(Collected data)

+++

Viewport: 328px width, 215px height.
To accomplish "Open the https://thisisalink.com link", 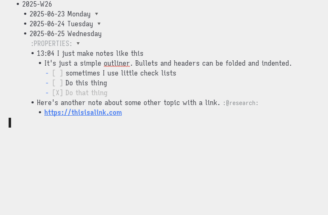I will [83, 113].

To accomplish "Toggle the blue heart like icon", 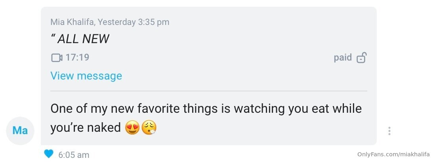I will (x=49, y=154).
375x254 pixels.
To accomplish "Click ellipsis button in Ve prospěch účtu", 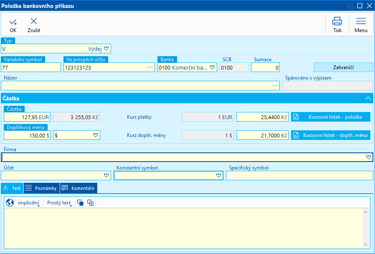I will coord(150,67).
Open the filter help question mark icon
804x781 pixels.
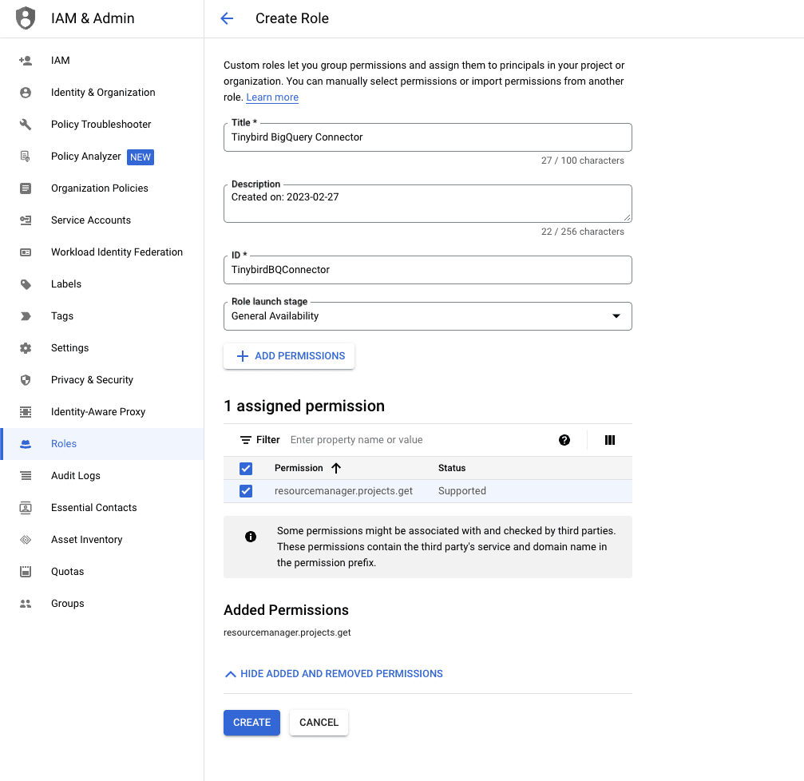tap(564, 440)
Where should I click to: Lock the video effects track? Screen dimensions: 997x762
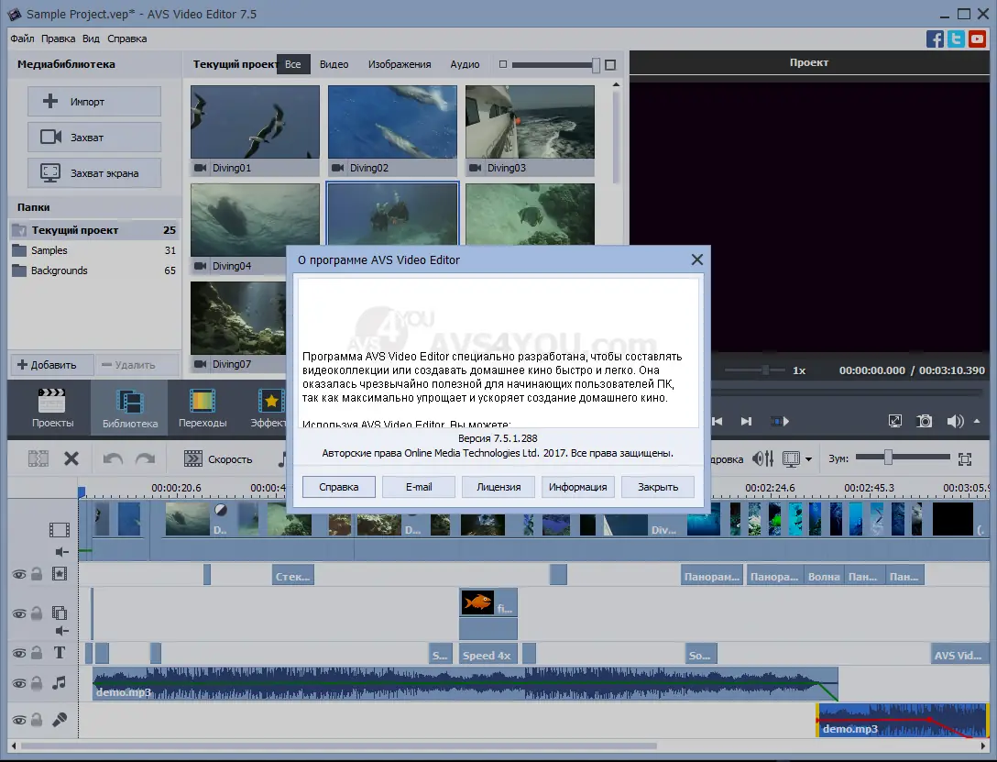[37, 574]
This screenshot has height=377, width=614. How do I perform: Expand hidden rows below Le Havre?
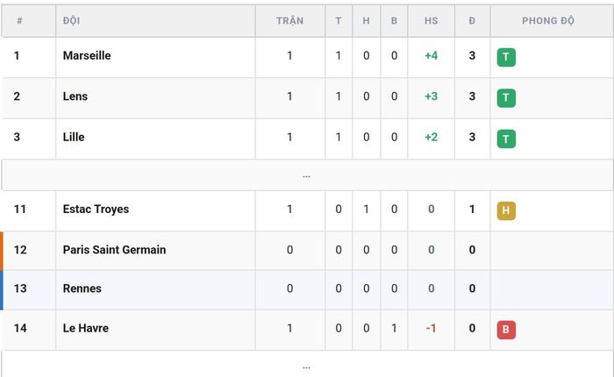pyautogui.click(x=307, y=366)
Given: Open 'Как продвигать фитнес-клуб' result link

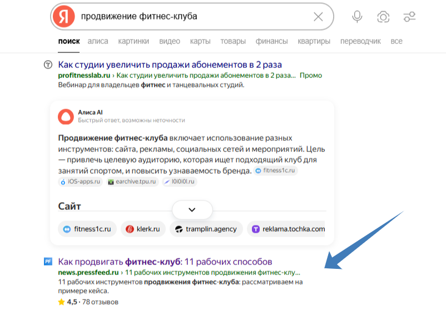Looking at the screenshot, I should pyautogui.click(x=165, y=262).
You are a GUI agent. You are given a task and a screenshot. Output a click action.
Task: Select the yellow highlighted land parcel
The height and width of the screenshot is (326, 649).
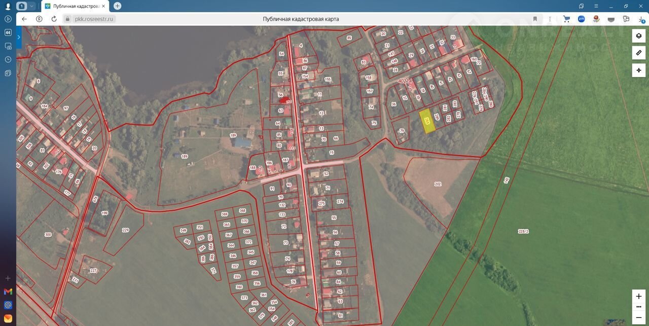428,122
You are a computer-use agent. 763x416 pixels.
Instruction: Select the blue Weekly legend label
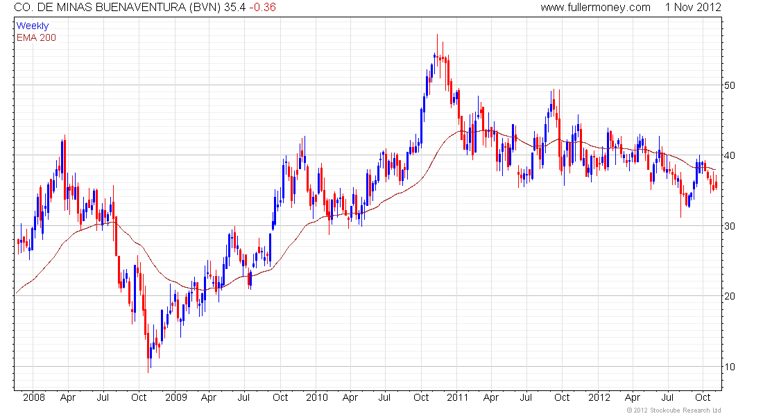pyautogui.click(x=33, y=26)
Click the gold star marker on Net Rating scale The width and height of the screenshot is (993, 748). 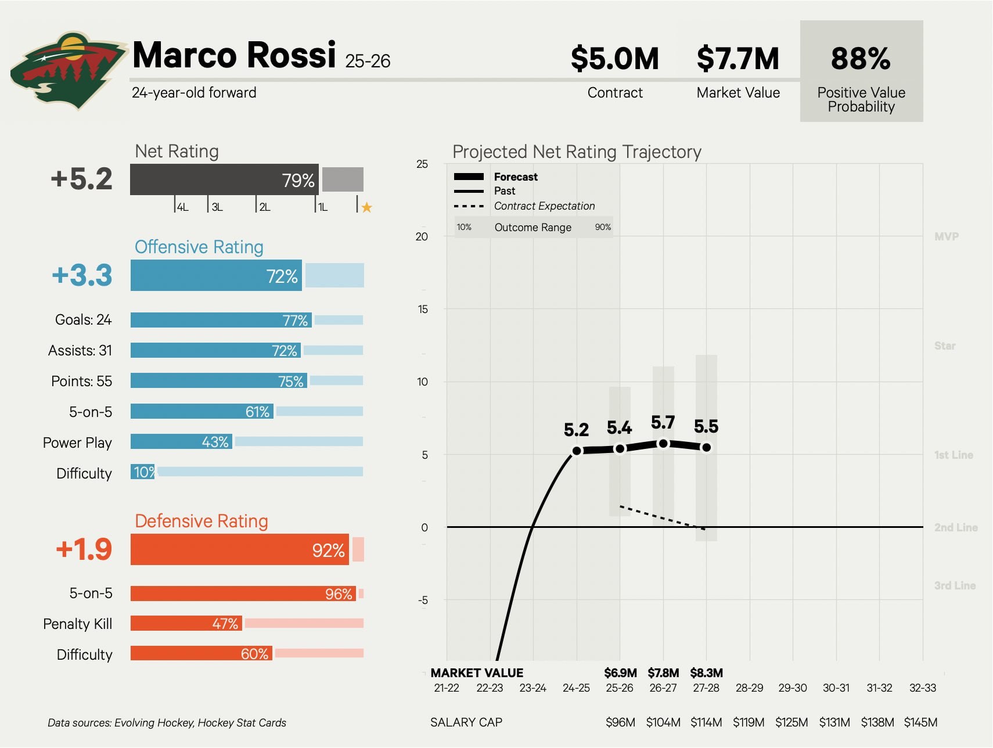[x=366, y=207]
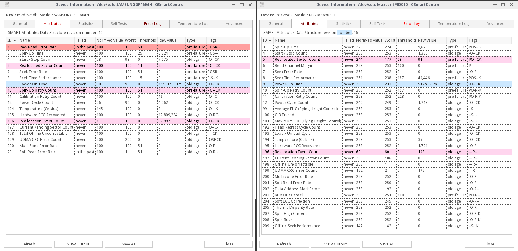Toggle ID sort arrow in Samsung attributes table
518x251 pixels.
click(14, 40)
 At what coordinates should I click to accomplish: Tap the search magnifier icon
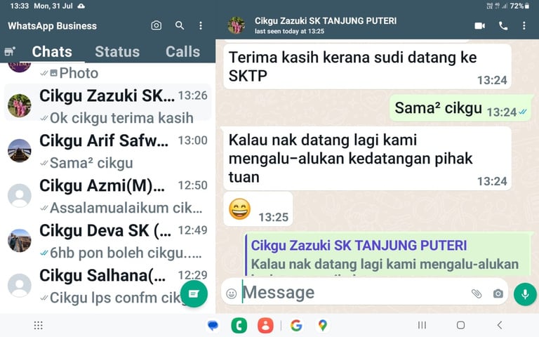point(180,25)
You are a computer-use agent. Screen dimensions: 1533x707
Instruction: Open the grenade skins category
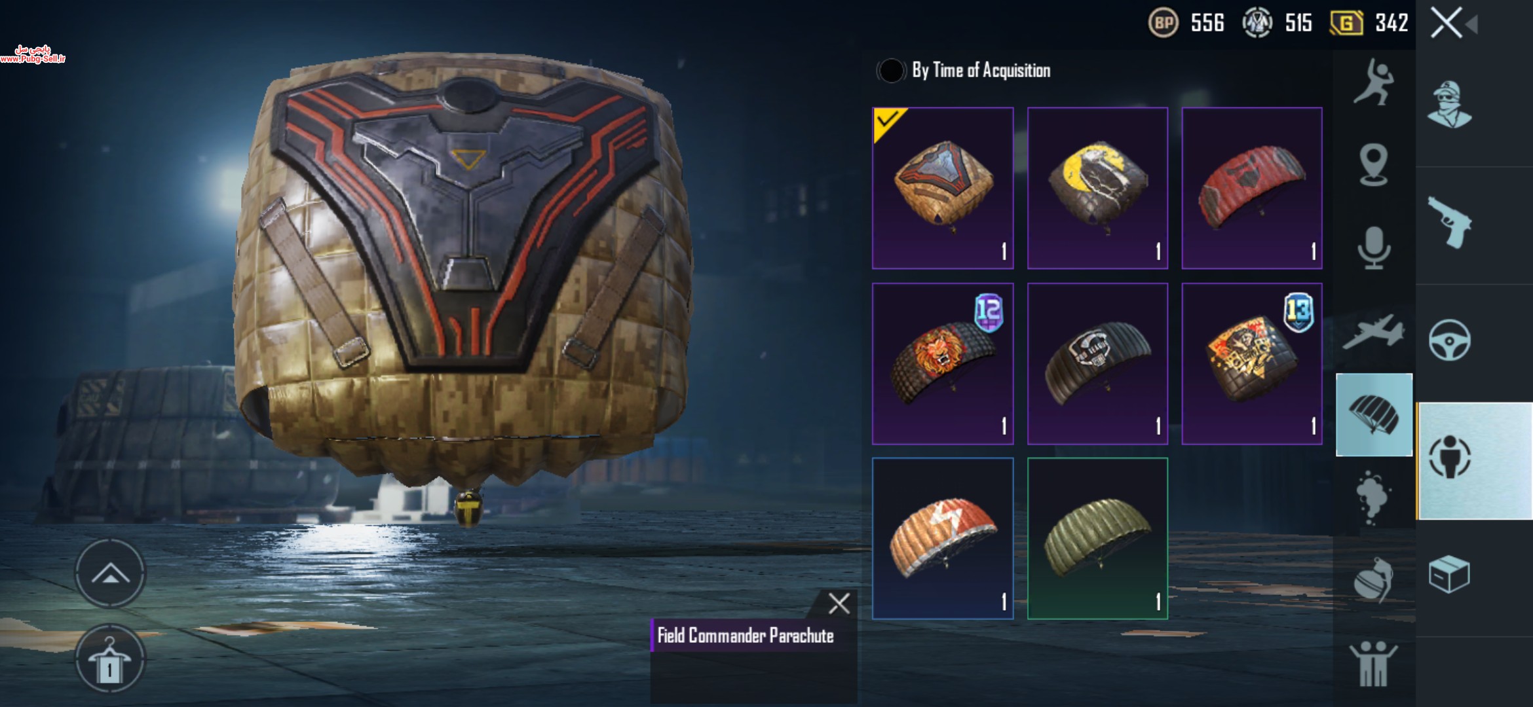point(1373,579)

+++

▶ [EXERCISE GOAL]: Filter the entries down to the lines that hold "computer". Copy those lines.

▶ [SOLUTION TO THE PROBLEM]:
You are a computer-use agent. 763x416 pixels.
You are a computer-use agent. Screen dimensions: 1533x707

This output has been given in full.